In conversation with MIXD, Pollock shares an insight to the direction of her work, where she finds calmness and meditation in her craft, and her contributions to Drop 005.
MIXD: Can you share with us the inspiration behind your ceramic work, and how it relates to the concept of mind-body connection?
Leah Pollock: I found the inspiration for my aesthetic by asking myself what do I have to offer the world? What am I the expert on? In my early 20s I began running long distances on trails because of the headspace it provided me. In a flow state—moving in a natural landscape—I could access a calm, creative, other-worldly mentality. It is the closest place to “just being” I have experienced.
During this time imagery would appear in my mind about artworks that related to what I was seeing in front of me. When moving up and down on terrain, what I am seeing becomes blurred and distilled into simple lines and layers of thought. My mind is clear enough to ponder the metaphysical world. This entire process of running is paralleled when I am creating in the studio. In reflection, this is what my art is about: gifting these moments of zen to the viewer.
MIXD: Your artist statement mentions how you create vessels to communicate an ideal mind-body connection in the natural world. How does your relationship with nature influence the design and creation of these vessels?
LP: I am always searching to bring all aspects of my life into calmness. Being in nature is the ultimate calm. That is where these ideas can be felt. In breaks from making my art I can reflect on how a core value of my life is balanced, or knowing when parts of my existence need to ebb and flow.
MIXD: How do the tangible or symbolic elements of ‘Prism’ intersect with or influence your artistic practice? Can you share any personal connections you have?
LP: My work relies heavily on light to activate the subtle changes of form and fine layers of line work. Because the work is white and minimal, you must search for the shadows to find the detail. This was important to my original aesthetic of white work because white to me symbolizes silence, and the simplification of visual stimulus to promote a calmness of mind.
Prisms are also activated by light. They take on new meaning when light is introduced. They are not just a form, but a symbol that allows the viewer to ponder metaphysical, physics and other forms of magic. Clay starts out the same but is so very close to magic in that it can become anything. Multi-faceted. Prisms and artists must be.
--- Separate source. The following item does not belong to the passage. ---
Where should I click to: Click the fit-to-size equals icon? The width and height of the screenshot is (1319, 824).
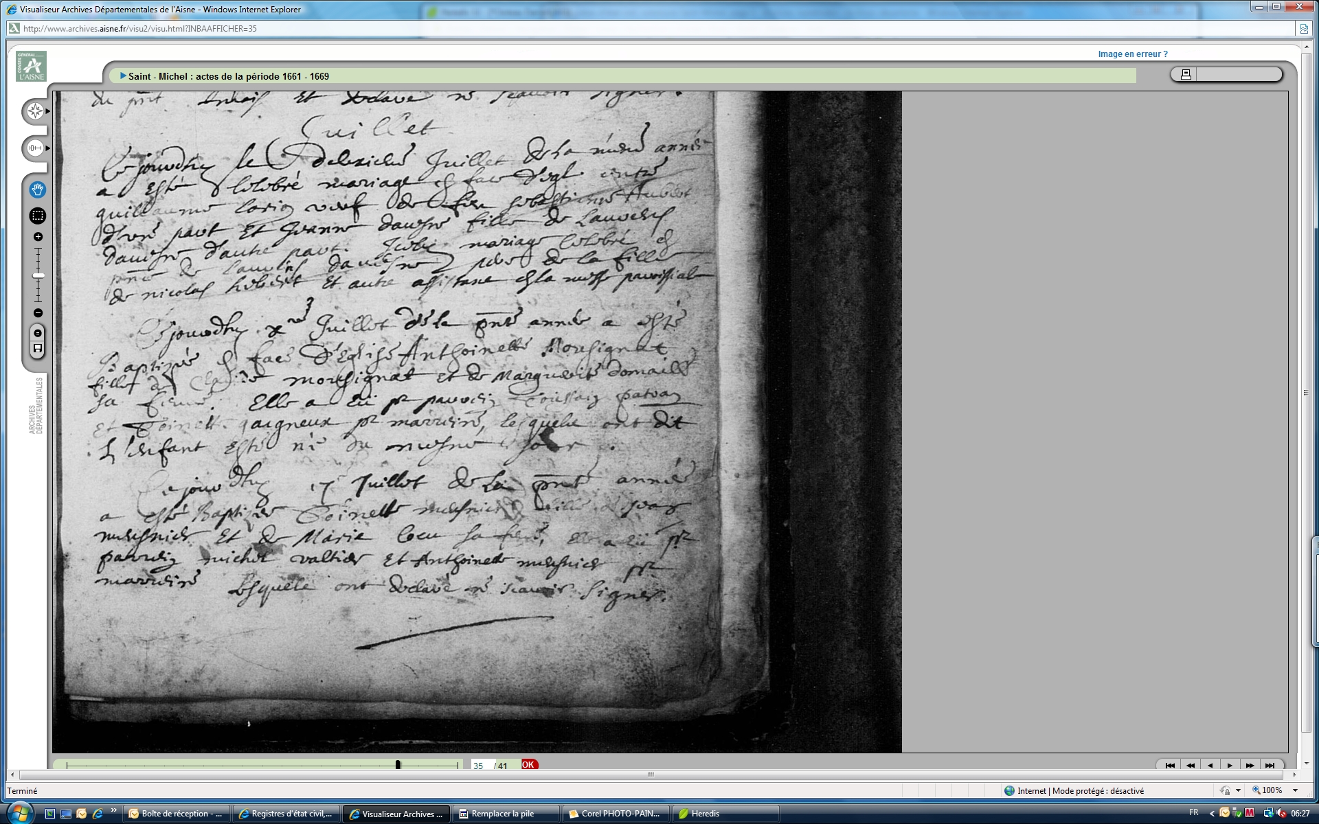pyautogui.click(x=38, y=333)
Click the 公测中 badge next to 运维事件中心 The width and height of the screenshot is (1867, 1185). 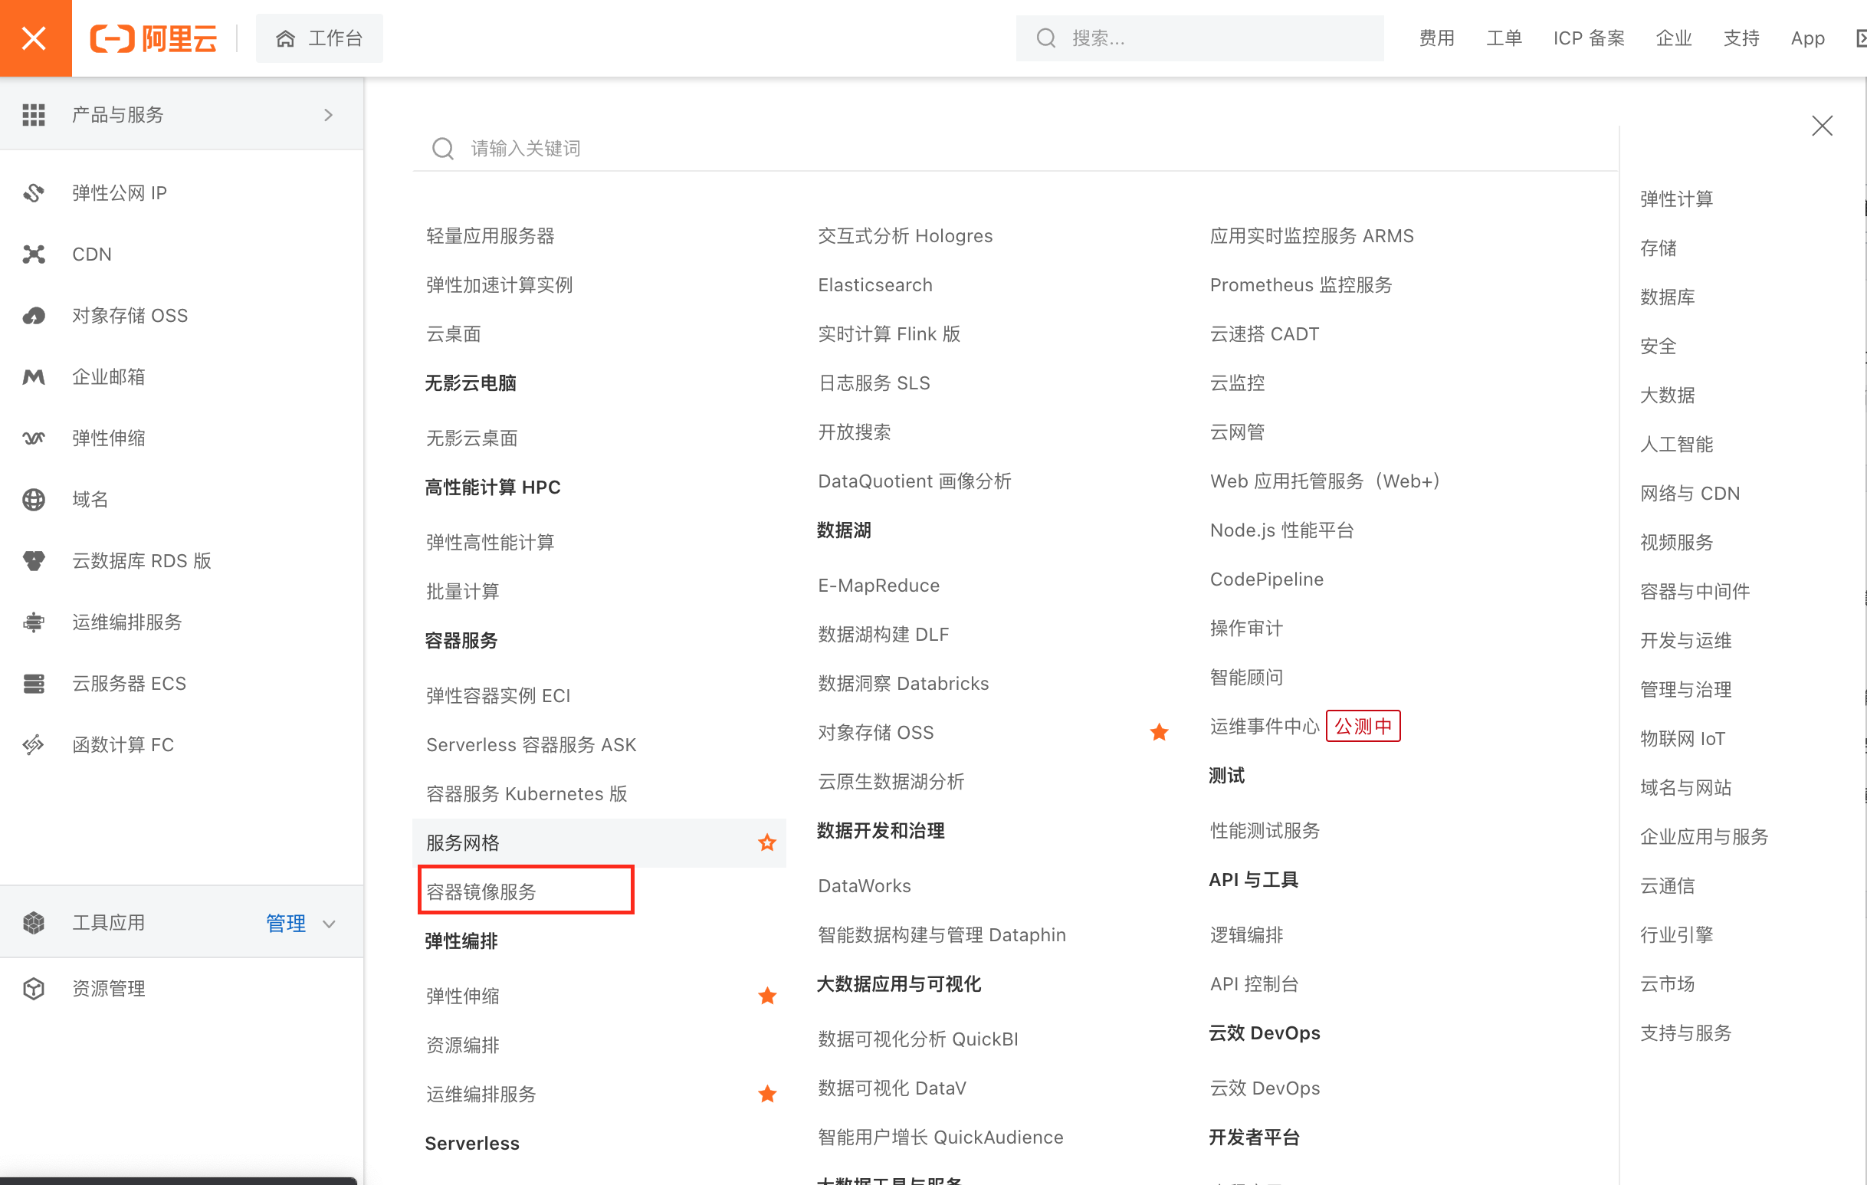[x=1363, y=726]
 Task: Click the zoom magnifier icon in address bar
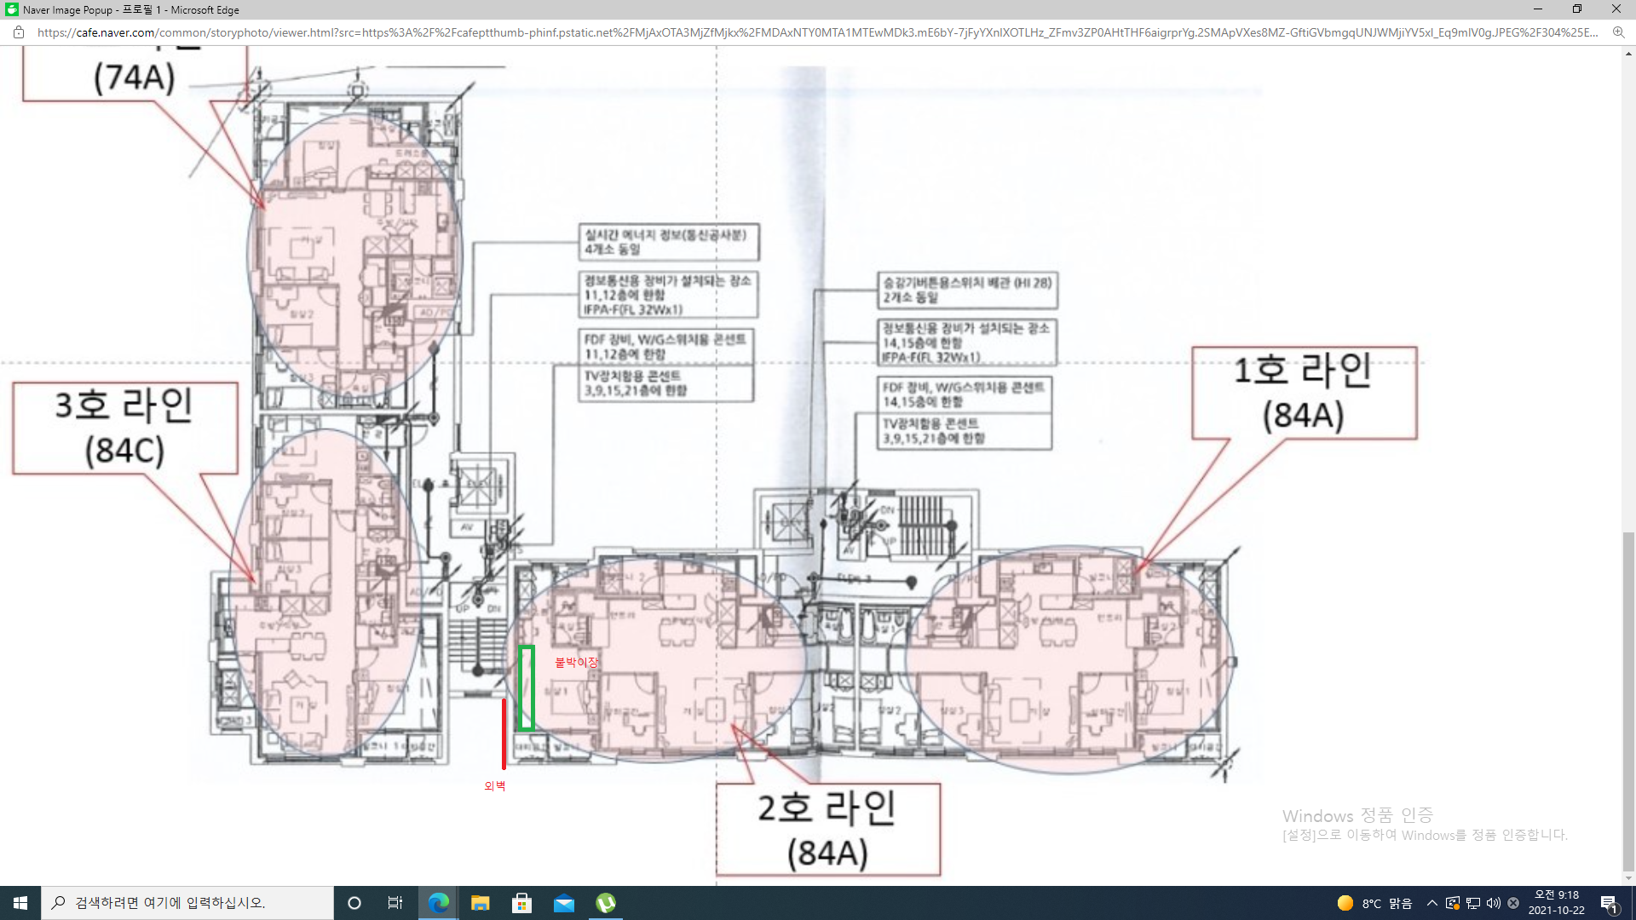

Leah Pollock, a ceramics artist with a BA and BFA from Truman State University, immersed herself in Japanese culture during her undergraduate years, studying under accomplished potter Koiichi Koyama in Tokyo. After obtaining her MFA in Ceramics in 2015, she taught her craft in California and served as Operations Manager for The Potters’ Studio, successfully transitioning it to a non-profit during the Covid-19 period. Leah played a crucial role in the studio’s expansion, increasing its capacity to serve over 500 people and generating over $1.4 million in revenue. She pioneered BIPOC and Young Artist scholarships, granting 35 individuals free studio access and workshop attendance annually.
While in the Bay Area, a few of her projects included commissions to Michelin star restaurant Sons & Daughters, designing ceramic furniture in collaboration with West Elm for their Oakland hotel, as well as being featured in Architectural Digest. Pollock has now been a resident of Bella Vista, AR for the past two years and is setting up her studio and sculpture business.